Stated exercise 1: Summarize the passage on iridium use in PEM electrolysis in two sentences.
Stated exercise 2: Continue the passage on iridium use in PEM electrolysis from its final sentence.

Reading passage:
There are extremely ambitious plans for rapid growth in hydrogen generation from renewables. PEM (polymer electrolyte membrane) electrolysis is particularly well suited to work with these intrinsically intermittent power sources due to their ability to duty cycle on the seconds timescale. An oft-sited liability of PEM is their reliance on precious group metal, PGM materials, specifically the use of Iridium for the oxygen evolution reaction (OER). Iridium is the rarest natural element on earth, with global production a scant 10 tons/year[1]. Speculation on increased demand has led to a recent price surge as well (Figure 1). Current Ir usage is estimated around 400 g Ir/MW of electrolysis[2]. This would put a cap of 25 GW/year of PEM electrolysis, assuming 100% of production was steered towards electrolysis, away from current uses, which include crucibles, chlor-alkali catalyst and spark plugs.

Dataset extract:
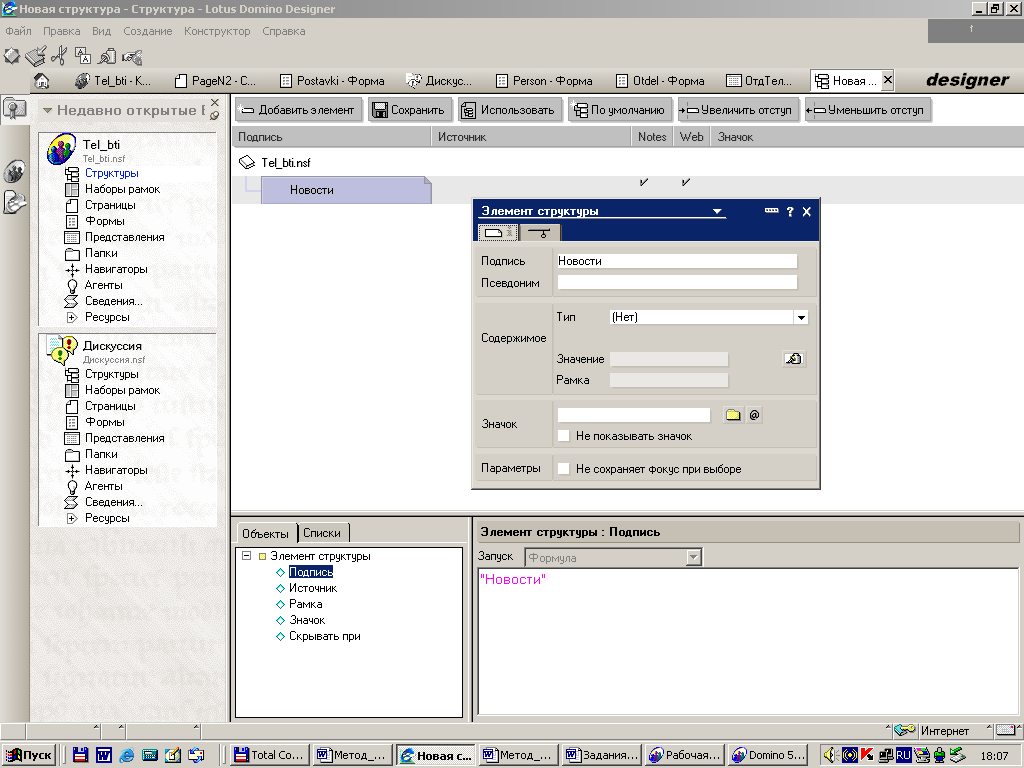This screenshot has height=768, width=1024.
Task: Click the Tel_bti database icon in sidebar
Action: (62, 150)
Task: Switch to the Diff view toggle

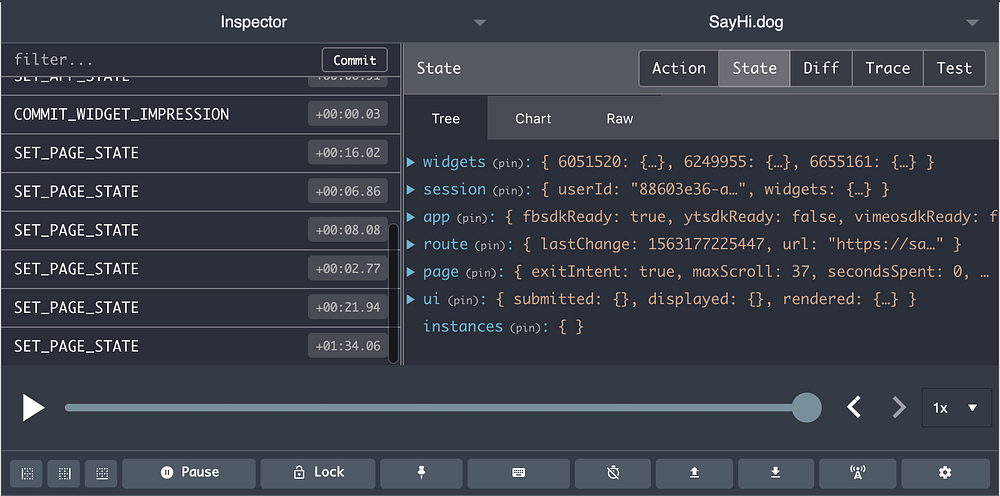Action: (821, 68)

Written answer 1: PEM electrolysis suits intermittent renewable power because it can duty cycle on the seconds timescale, but it relies on iridium for the oxygen evolution reaction. Iridium is the rarest natural element on earth, with global production of only about 10 tons per year, so at an estimated 400 g Ir/MW, PEM electrolysis would be capped at 25 GW/year even if all production went to electrolysis.

Written answer 2:
These perceived challenges have motivated a healthy increase in alkaline exchange membrane (AEM) electrolysis, which can operate without the use of PGMs. AEMs have yet to demonstrate suitable durability, and have other system implications. The iridium availability cap can be greatly increased, however, by lowering Ir loadings on an areal basis and increasing current density. Furthermore, platinum which is far more prevalent can be used as a substitute, however at the cost of efficiency. This talk will look at how much iridium is needed, the likelihood of increased production, the cost iridium in PEM electrolysis, the use of substitutes, either membrane or catalyst systems to determine if the total addressable market for hydrogen electrolysis can be met by PEM.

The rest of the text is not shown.